La policía rusa ha tomado medidas enérgicas contra los partidarios del crítico del Kremlin encarcelado Alexei Navalny antes de las protestas nacionales programadas para el miércoles.

Empleados de su fundación anticorrupción en la ciudad siberiana de Kurgan publicaron este martes un video en las redes sociales que muestra a su coordinador, Alexei Schwarz, detenido.

Un video muestra a dos hombres vestidos de civil que arrastran a Schwarz fuera de un edificio y luego lo obligan a entrar en un automóvil mientras su novia lo observa.

Los partidarios de Navalny también informaron de detenciones en San Petersburgo, Tver y Volgogrado.

Se planean protestas en más de 100 ciudades y pueblos rusos el miércoles para exigir a las autoridades que tomen medidas para mejorar la salud del «preso político» como lo definen los enemigos de Vladimir Putin.

El político opositor acudió a Instagram el martes para agradecer a los simpatizantes de todo el mundo sus expresiones de solidaridad.

Navalny, quien sobrevivió por poco a un intento de asesinato el año pasado, se ha quejado de dolor de espalda severo, parálisis en brazos y piernas y falta de atención médica. Hace casi tres semanas, se declaró en huelga de hambre en un intento por obtener tratamiento de un médico independiente.

Su equipo ha hecho sonar la alarma, diciendo el fin de semana que su salud ha empeorado y que tal vez solo le quedan «días» de vida.

La autoridad penitenciaria federal de Rusia dijo el lunes que la salud de Navalny era «satisfactoria», pero que lo habían trasladado a un hospital de la prisión para su control.

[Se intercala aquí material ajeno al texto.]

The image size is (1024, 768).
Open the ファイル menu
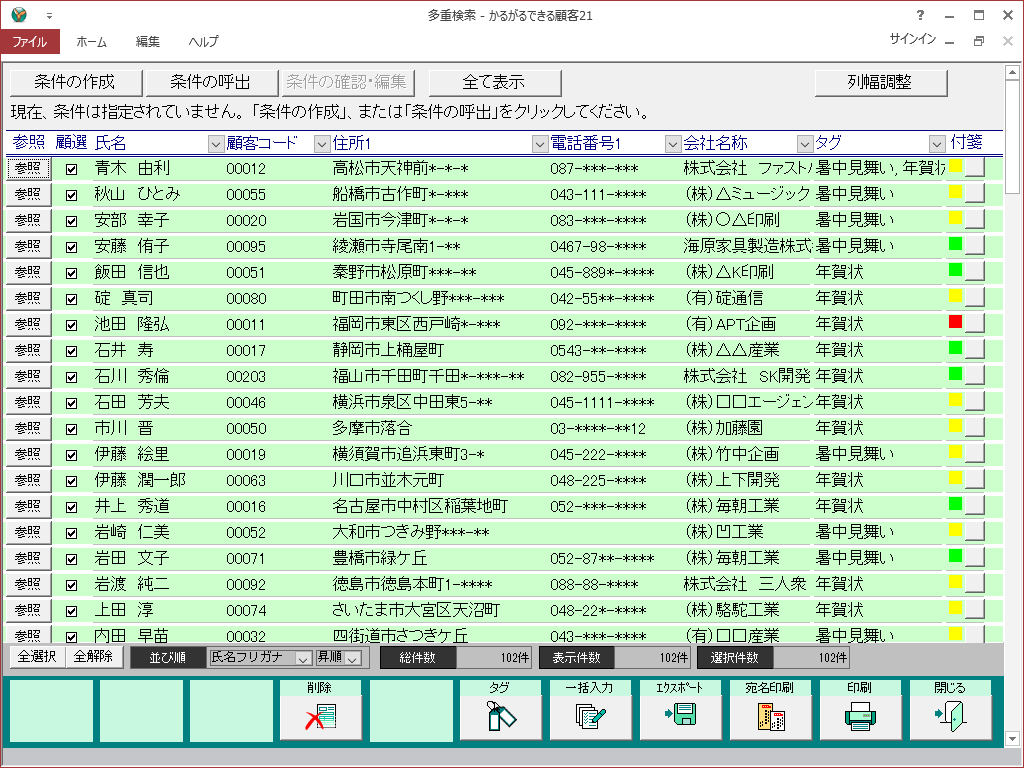[x=30, y=42]
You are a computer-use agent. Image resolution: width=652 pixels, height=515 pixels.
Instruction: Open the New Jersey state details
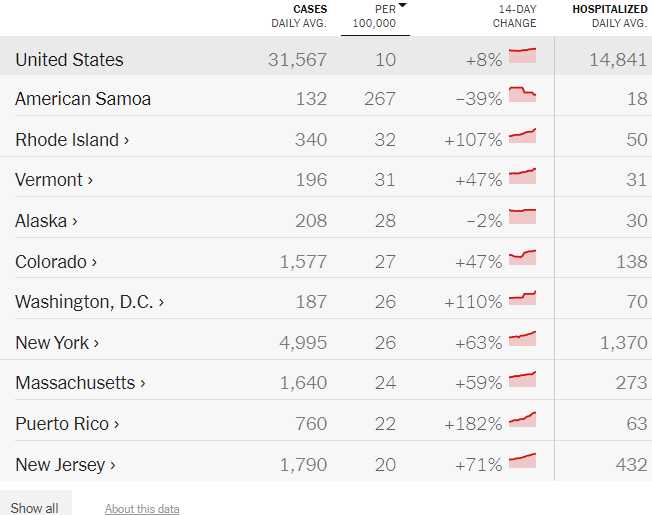coord(65,464)
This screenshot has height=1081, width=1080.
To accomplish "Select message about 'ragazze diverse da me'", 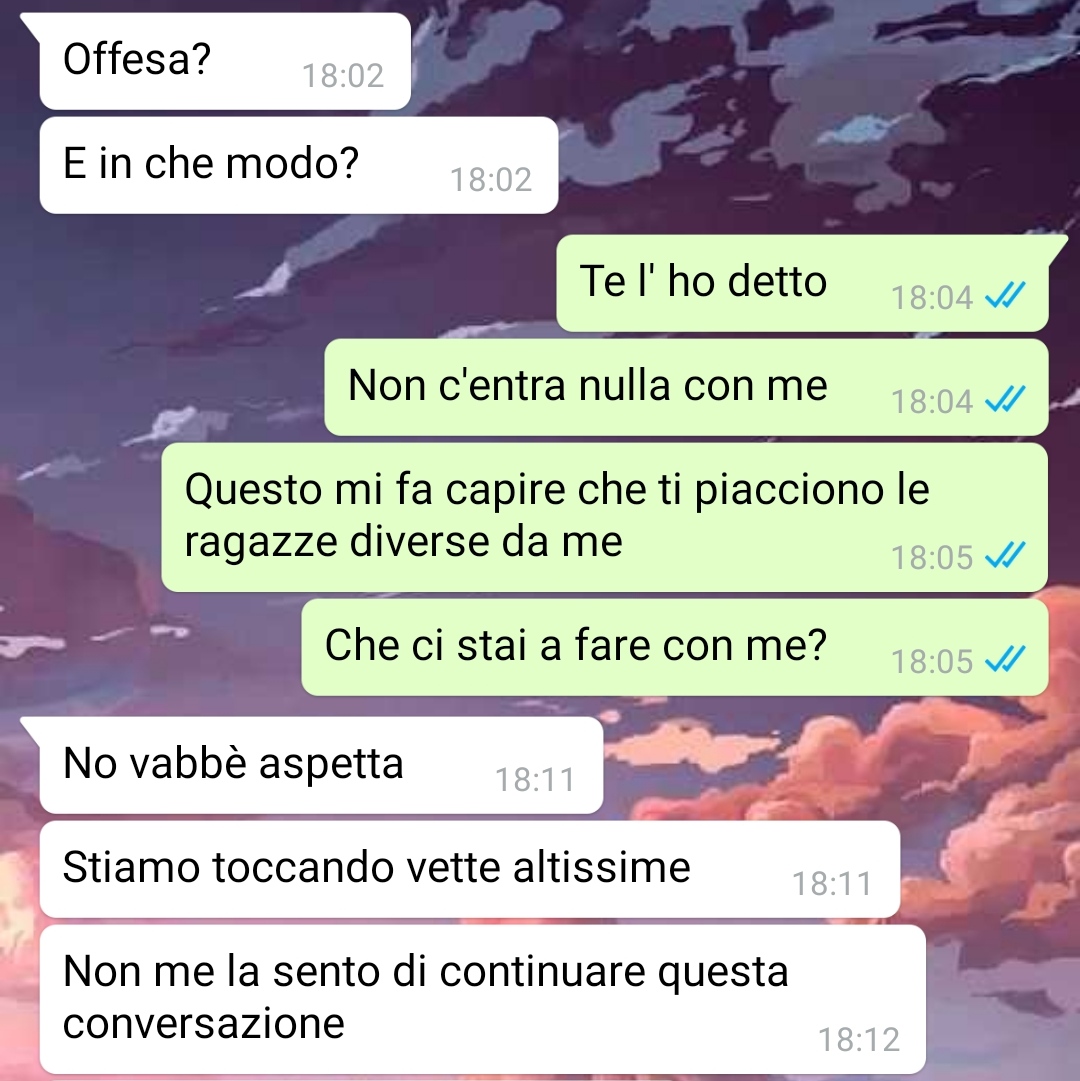I will tap(604, 517).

Su médico personal se quejó de que volvió a esperar en vano durante horas fuera del campo de prisioneros el martes sin que la dejaran entrar.

El fin de semana, su equipo había emitido una advertencia urgente de un paro cardíaco inminente debido a los niveles críticos de potasio en su sangre. Su abogado criticó el hecho de que Navalny fue trasladado a la enfermería de otro campamento pero solo estaba recibiendo infusiones de glucosa.

Navalny se describió a sí mismo como un «esqueleto» en Instagram y dijo que solo podía reírse de sus niveles de potasio.

Después de sobrevivir a un ataque de un agente nervioso de Novichok y recibir tratamiento en Alemania, Navalny regresó a Rusia a mediados de enero y fue arrestado de inmediato. Él culpa al estado ruso por el ataque.